Release Date: March 3rd
I am just going to come out and say this, a little like pulling a band aid, fast and clean:
I did not enjoy reading this story, and since I am not a fifteen year old girl, no, that reason doesn't have anything to do with what ends up happening in the end (don't worry, no one dies..at least no one that relevant to the story).
The main reason that made me at numerous times consider to DNF this, has something to do that, once again the world building is practically non existent. But this time on a bigger scale. Because if in the first volume, the story took place inside some caves, now Ileni has been captured by the Empire..and I was thinking big, you know?
But no such luck.
Death Sworn ends, and three days later, Death Marked starts....for me this feels lazy.
Once again too much tell, not enough show..
The story starts with Ileni being held captive by the Empire ( a very small Empire who only has a
I am sorry to say this, but this time Ileni is severely lacking in all the things that made her praise worthy in the first book, and if on one hand, I could be led into believing that what she goes through is believable due to her age: the indecision, the not knowing in whom to trust, on the other, no one wants to read the story of someone who is constantly considering changing sides.
As a consequence she sounds weak and pathetic.

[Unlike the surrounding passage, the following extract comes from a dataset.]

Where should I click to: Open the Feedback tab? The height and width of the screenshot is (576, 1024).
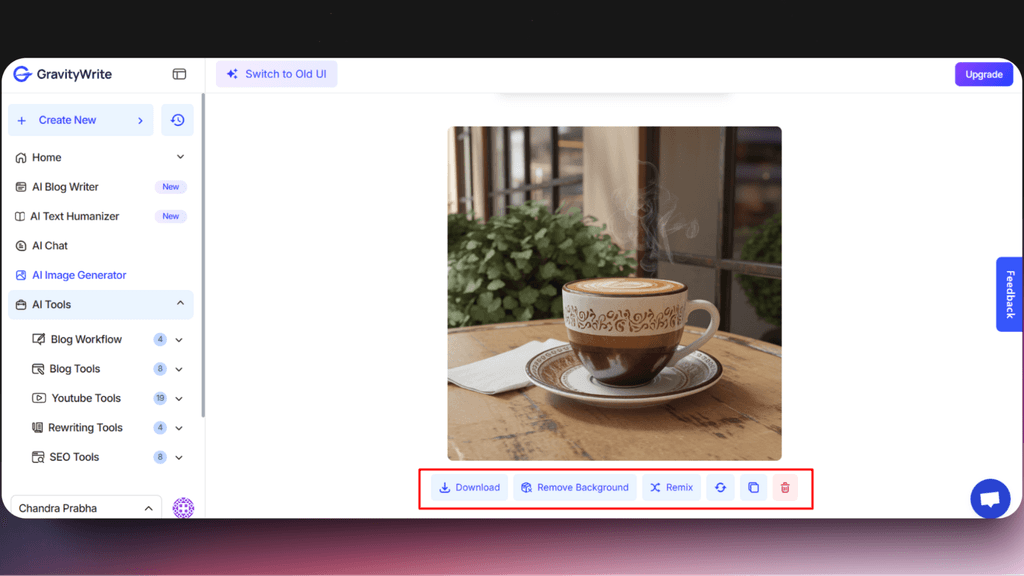pos(1010,294)
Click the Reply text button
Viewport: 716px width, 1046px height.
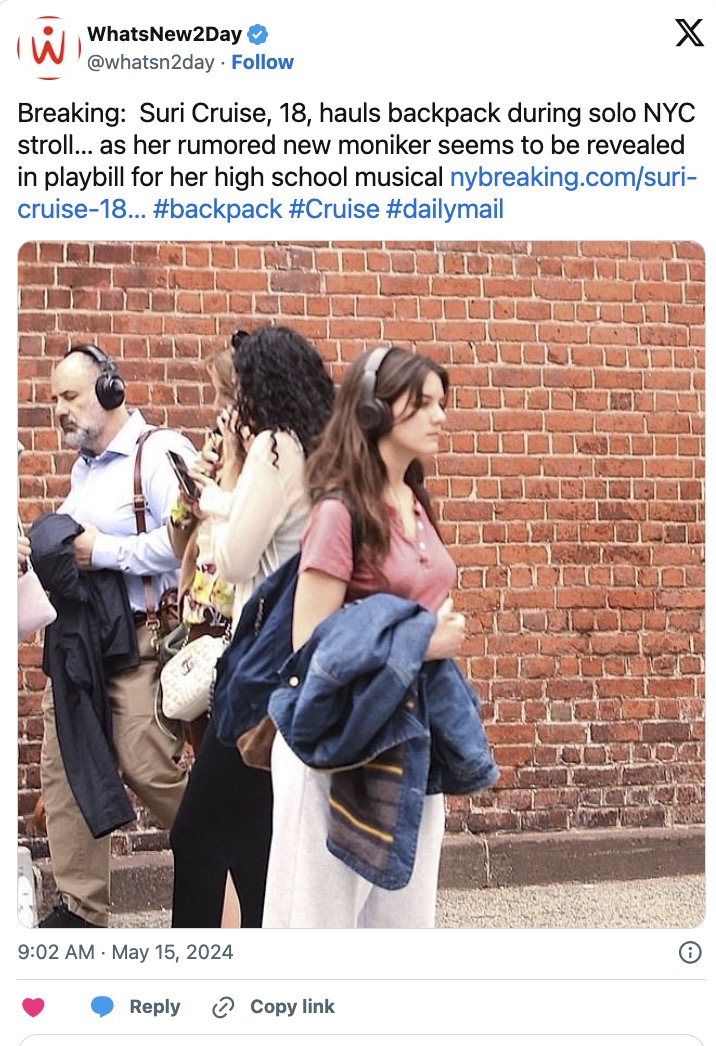pyautogui.click(x=155, y=1007)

Thing is, for about 85 or even 90 percent of this narrative, I would give this a one star/one and half star rating:
This was just boring with apparent tstl actions and characters. It really was too much to ask of its readers to keep reading something so basic and undeveloped.
However, the last part reveals part of the motives behind what appeared to be tstl actions.

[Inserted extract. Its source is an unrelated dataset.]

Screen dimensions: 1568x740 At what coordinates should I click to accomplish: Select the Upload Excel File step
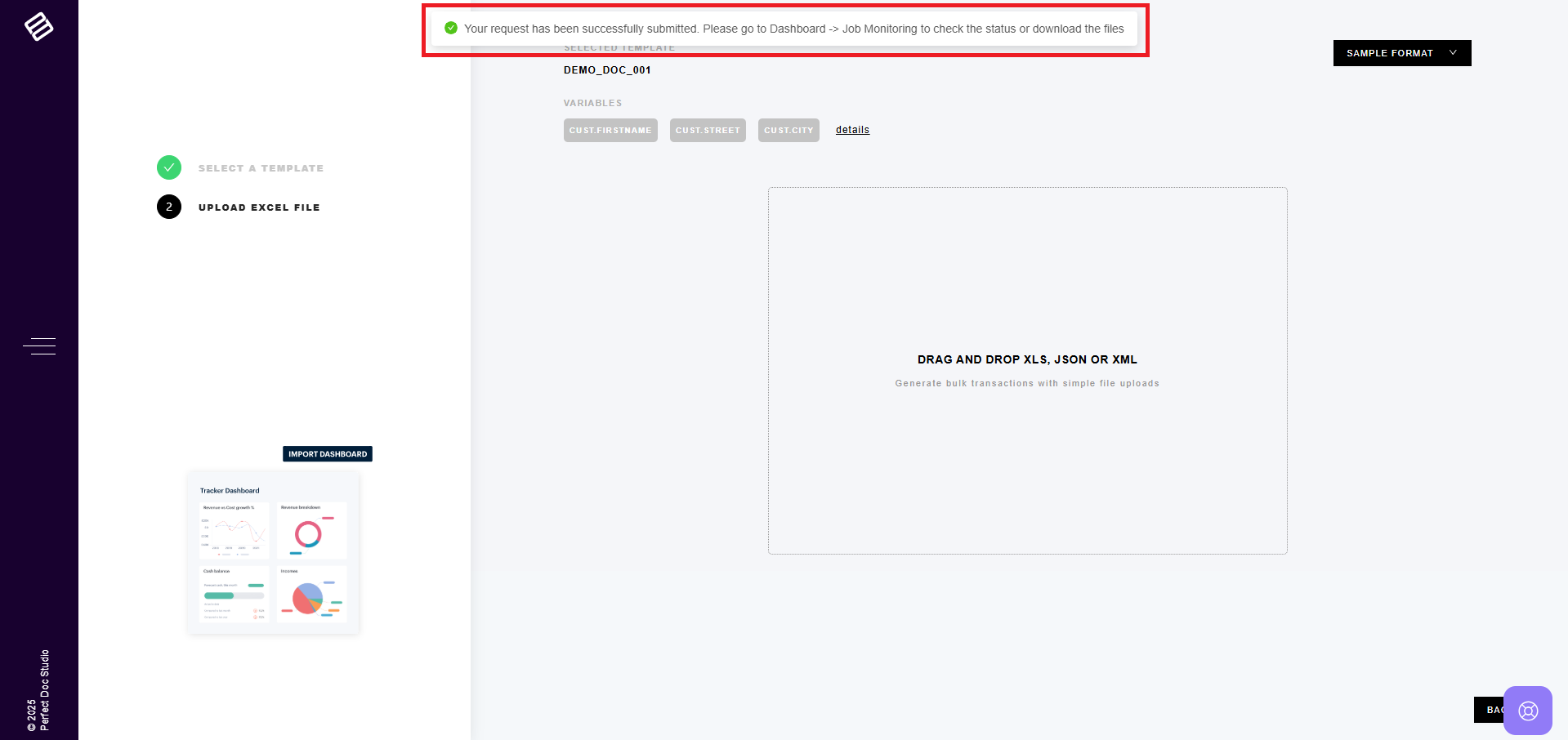(x=259, y=207)
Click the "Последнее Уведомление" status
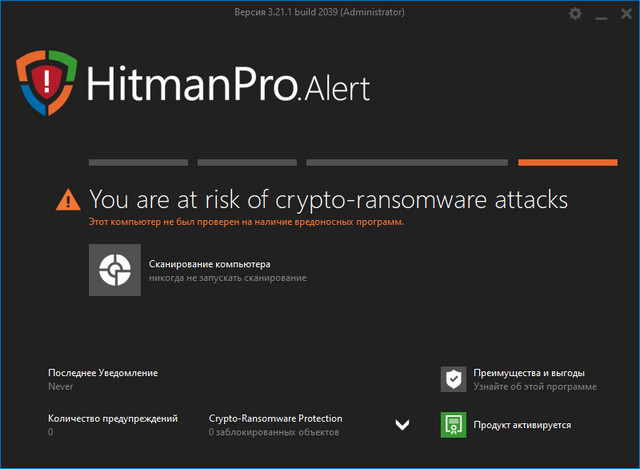Image resolution: width=640 pixels, height=469 pixels. [102, 372]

Also the way in which the author chooses to follow a "less travelled" road for the the way the story ends, could be seen from two different angles:
The innovative one, in the sense that the author pulls the rug under our feet, giving us instead a completely different story. One told on a definite smaller scale.
On the other hand, and having already read the author's other series, I am afraid that I am finding a pattern here:
When things get tough, the author seems to follows the less troublesome road, and that isn't good, because these are fantasy books, not coming of age realistic stories.

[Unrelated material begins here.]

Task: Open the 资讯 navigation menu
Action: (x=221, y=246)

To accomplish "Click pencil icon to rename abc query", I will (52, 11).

In fact I started this review with the intention of giving this _ grudgingly _ a 2.5 star rating, but now on second thought I can't help feeling that I was pulled a fast one.
Also, the romances in Leah Cypess's world continue to be treated in a severely lacking way. Especially in the latest instalments of both series, and although I am a big fan of the "boys with the bread" type of character, I was not a fan of what happened here. Or of what may happen..
Bottom Line: I cannot in good conscience recommend this book.
This doesn't have anything to do with HEA in the story's, it has to do with feeling that the characters made the effort.
And the thing is, I read and enjoyed Death Sworn because of two characters not because of one, and Sorin never pretended to be something he wasn't...
I understand what the author tried to do. She tried to create layers and more layers to the story, but not having enough world building to support them, by not being able of creating strong relationships between the characters _ what happens in the end is another proof _, and having girl on girl hate, made it impossible for me to enjoy this.